Telle est l'exclusion de la responsabilité civile du notaire affirmée par la première chambre civile de la Cour de cassation dans un arrêt en date du 26 février 2020 (Cass. civ. 1, 26 février 2020, n° 18-25.671, F-D N° Lexbase : A79263GN ; sur les devoirs d'information et de conseil du notaire rédacteur d'un acte authentique de prêt, voir aussi, Cass. civ. 1, 8 janvier 2020, n° 18-23.948, F-D N° Lexbase : A48023A4).
En l’espèce, par la conclusion, devant un notaire, d’un acte authentique de prêt, un prêteur a prêté à une société une somme d’argent remboursable en une seule mensualité au plus tard un an après la date de conclusion du contrat. Cet acte authentique prévoyait la caution solidaire et hypothécaire de l’emprunteur apportée par une société ayant été autorisée à se porter caution par délibération de l’assemblée générale dont une copie certifiée conforme du procès-verbal avait été annexée à l’acte de prêt.
Le prêt n’ayant pas été remboursé à son terme et un expert judiciaire ayant révélé que les paraphes et signatures apposées sur le procès-verbal de l’assemblée générale ayant autorisé le cautionnement étaient contrefaits, la demande du prêteur tendant à la vente forcée du bien immobilier a été rejetée et le cautionnement annulé. Aussi, ce dernier a engagé, à l’encontre du notaire, une action en responsabilité délictuelle pour faute commise à l’occasion de la rédaction de l’acte authentique de prêt.
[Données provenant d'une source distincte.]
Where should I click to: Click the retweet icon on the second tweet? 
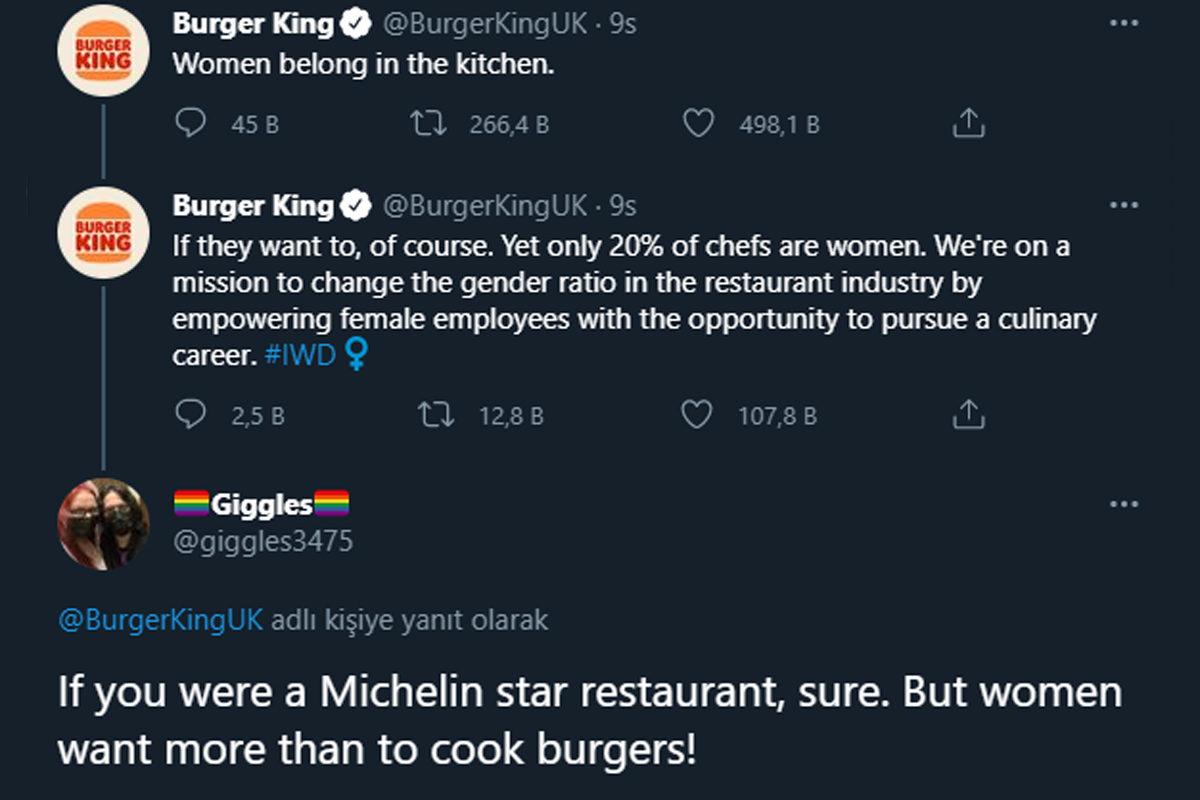coord(435,415)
La cour d’appel (CA Versailles, 12 octobre 2018, n° 17/02233 N° Lexbase : A2353YGA) a rejeté l’engagement de la responsabilité civile du notaire en l'absence de caractérisation d’une faute commise par ce professionnel. Après avoir affirmé que le notaire est tenu, en tant que rédacteur d’un acte, de procéder, préalablement, à la vérification, d’une part, des faits et conditions nécessaires pour en assurer l’utilité et l’efficacité et, d’autre part, de la sincérité, au moins apparente, des signatures portées sur les documents produits par les parties, les juges du fond ont considéré, qu’en l’occurrence, le notaire n’avait pas manqué à ses obligations. En effet, dans la mesure où la délibération de l’assemblée était, en apparence, valable, seule une mesure d’expertise ayant permis de déceler la contrefaçon des signatures des associés, qu’aucun élément ne permettait au notaire d’envisager une irrégularité du procès-verbal et que celui-ci était dépourvu de toute anomalie apparente, ce dernier n’était, donc, pas tenu de demander une certification des signatures y figurant et n’avait, dès lors, pas commis de faute susceptible d’engager sa responsabilité à l’égard du prêteur.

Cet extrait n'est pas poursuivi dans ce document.